Retype the data below in full, keeping every character as it is.

[Collected data entries]
····················

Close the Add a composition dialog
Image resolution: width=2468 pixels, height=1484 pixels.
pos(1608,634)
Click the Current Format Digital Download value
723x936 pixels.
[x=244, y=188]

····················

* [ANSWER FOR THE TASK]
Close the Add a composition dialog
Image resolution: width=2468 pixels, height=1484 pixels.
pos(1608,634)
Click the Current Format Digital Download value
723x936 pixels.
[x=244, y=188]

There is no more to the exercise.